Projet de thèse en Droit privé

Sous la direction de Philippe Théry.

Thèses en préparation à Paris 2 , dans le cadre de École doctorale de droit privé (Paris) depuis le 01-10-2014 .


  • Résumé

    L'évolution de l'institution judiciaire de ces cinquante dernières années a vu s'accroître tant le nombre de recours à la justice que le déséquilibre économique entre justiciables. Concomitamment, l'inflation législative crée une augmentation parfois importante du coût du procès. L'internationalisation croissante des rapports économiques permet de s'interroger sur la pratique du financement du contentieux par un tiers qui, pour l'heure, exception faite de l'interdiction traditionnelle du pacte de quota litis pour la rémunération des avocats, est peu réglementée dans la législation française. Cette pratique laisse apparaître de nombreuses questions, quelles sont les conséquences de ce financement pour la partie adverse, les avocats intervenants dans la cause, le rôle du juge ou de l'arbitre ? L'existence du contrat de financement doit-elle être divulguée? Son contenu doit-il faire l'objet d'une information à la partie adverse ou au tribunal? Comment le tiers peut-il intervenir dans la procédure? Quelles sont les limites de son intervention? Comment devront être gérés les éventuels conflits d'intérêt? Cette activité, nouvelle et encore peu répandue en France, devrait-elle faire l'objet d'une règlementation, ou l'autorégulation telle que pratiquée dans les pays anglo-saxon est-elle suffisante?
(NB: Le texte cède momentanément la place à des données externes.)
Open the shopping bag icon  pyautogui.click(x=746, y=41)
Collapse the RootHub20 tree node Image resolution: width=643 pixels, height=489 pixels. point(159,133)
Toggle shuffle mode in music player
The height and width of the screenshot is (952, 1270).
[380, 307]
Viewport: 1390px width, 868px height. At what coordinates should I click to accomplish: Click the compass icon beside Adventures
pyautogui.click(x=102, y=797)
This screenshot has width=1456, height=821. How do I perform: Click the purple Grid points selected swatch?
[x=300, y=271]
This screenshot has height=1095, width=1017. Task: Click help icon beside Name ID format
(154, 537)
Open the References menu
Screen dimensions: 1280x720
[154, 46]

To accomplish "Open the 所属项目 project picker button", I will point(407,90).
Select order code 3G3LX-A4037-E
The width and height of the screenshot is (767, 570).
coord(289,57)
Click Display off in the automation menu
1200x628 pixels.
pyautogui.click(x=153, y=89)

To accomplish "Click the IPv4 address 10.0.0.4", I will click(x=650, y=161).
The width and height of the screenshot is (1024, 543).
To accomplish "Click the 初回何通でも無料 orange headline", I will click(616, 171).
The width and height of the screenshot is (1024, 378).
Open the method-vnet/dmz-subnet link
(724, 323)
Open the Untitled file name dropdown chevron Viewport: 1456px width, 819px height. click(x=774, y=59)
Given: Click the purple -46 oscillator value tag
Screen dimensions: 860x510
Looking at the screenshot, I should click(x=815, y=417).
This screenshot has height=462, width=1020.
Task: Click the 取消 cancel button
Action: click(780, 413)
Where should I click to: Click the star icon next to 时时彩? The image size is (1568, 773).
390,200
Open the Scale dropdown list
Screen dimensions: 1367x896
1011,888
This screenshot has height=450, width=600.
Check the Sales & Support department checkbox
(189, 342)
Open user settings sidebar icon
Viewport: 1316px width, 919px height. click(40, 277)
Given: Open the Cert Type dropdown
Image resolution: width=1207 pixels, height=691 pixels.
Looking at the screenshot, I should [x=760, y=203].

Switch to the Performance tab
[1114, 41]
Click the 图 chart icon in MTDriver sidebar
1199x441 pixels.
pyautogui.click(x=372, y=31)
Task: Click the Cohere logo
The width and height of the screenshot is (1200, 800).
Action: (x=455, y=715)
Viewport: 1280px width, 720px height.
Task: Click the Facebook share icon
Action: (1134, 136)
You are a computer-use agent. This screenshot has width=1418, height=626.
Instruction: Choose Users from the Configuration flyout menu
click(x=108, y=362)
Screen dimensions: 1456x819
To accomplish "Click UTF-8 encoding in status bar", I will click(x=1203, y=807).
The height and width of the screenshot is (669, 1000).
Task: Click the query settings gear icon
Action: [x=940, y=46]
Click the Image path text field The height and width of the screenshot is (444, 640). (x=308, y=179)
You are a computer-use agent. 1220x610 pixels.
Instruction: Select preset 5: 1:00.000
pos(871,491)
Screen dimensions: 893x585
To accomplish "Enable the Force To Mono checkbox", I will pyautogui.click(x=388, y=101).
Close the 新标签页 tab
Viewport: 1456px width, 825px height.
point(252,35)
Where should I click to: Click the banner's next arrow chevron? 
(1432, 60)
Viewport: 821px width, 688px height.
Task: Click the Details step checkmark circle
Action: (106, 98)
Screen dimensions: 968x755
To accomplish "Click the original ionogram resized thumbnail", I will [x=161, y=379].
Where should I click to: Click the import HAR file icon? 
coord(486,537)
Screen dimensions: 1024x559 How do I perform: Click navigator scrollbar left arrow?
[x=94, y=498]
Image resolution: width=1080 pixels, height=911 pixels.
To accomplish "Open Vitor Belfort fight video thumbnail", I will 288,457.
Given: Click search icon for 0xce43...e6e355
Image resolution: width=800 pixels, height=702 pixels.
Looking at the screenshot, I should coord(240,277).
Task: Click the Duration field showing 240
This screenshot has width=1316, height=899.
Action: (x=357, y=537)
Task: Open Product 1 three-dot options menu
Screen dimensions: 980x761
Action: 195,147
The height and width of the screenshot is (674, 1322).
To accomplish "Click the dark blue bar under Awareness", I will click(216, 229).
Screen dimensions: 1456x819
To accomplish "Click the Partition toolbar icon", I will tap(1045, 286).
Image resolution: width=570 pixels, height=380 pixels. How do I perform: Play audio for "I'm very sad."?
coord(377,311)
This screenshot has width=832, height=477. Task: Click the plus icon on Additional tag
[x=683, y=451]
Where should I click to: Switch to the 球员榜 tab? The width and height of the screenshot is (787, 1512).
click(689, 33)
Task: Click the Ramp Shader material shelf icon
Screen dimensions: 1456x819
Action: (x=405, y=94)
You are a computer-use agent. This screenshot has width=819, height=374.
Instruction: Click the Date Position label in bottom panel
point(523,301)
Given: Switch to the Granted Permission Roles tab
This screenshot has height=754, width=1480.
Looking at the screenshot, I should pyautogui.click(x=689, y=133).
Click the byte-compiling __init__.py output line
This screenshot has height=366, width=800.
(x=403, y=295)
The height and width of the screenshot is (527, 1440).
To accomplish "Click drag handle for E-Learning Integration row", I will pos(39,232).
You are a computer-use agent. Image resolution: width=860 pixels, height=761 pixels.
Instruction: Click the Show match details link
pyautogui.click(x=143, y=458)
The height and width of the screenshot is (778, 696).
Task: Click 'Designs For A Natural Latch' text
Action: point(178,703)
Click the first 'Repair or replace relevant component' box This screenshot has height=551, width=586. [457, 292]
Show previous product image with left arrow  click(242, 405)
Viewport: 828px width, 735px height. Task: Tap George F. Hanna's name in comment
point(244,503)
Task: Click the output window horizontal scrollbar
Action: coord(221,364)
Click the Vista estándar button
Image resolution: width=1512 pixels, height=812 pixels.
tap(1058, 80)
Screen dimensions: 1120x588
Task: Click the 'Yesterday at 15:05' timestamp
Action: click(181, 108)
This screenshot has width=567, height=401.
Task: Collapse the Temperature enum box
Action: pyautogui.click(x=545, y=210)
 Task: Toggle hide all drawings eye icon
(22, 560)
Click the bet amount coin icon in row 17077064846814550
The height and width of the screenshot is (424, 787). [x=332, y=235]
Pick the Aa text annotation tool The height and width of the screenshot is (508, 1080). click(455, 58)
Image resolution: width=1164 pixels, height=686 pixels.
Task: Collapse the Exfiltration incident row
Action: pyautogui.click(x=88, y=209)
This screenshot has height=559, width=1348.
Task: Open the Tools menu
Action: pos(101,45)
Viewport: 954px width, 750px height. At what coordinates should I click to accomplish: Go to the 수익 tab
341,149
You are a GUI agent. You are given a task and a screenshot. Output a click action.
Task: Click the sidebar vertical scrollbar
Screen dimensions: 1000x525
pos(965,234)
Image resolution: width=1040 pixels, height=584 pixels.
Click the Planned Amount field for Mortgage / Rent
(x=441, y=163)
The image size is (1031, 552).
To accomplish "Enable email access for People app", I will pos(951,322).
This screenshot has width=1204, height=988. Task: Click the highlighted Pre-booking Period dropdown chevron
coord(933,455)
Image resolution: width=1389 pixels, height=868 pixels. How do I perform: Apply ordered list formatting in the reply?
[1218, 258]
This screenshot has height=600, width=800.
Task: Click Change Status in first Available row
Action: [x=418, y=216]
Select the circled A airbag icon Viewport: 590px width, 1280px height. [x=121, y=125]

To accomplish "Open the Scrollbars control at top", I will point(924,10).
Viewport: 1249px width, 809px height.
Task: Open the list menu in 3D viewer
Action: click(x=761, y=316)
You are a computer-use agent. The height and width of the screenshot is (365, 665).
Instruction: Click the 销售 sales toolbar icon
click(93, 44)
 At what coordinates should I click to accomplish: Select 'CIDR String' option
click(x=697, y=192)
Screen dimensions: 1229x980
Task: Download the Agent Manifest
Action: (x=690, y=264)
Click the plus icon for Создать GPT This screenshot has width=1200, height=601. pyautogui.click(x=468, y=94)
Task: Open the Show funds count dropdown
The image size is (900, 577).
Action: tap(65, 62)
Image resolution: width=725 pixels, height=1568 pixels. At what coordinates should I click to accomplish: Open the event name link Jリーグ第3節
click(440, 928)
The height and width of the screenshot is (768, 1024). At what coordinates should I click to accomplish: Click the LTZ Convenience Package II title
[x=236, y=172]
Quel pourrait être le rôle de l'Europe sur cette pratique en droit interne? L'objet de cette étude consiste au regard des liens de droit qu'implique l'intervention du tiers dans le financement du procès et des enseignements du droit comparé de proposer une analyse prospective qui se veut exhaustive de ses conséquences au plan du droit processuel dans la législation française.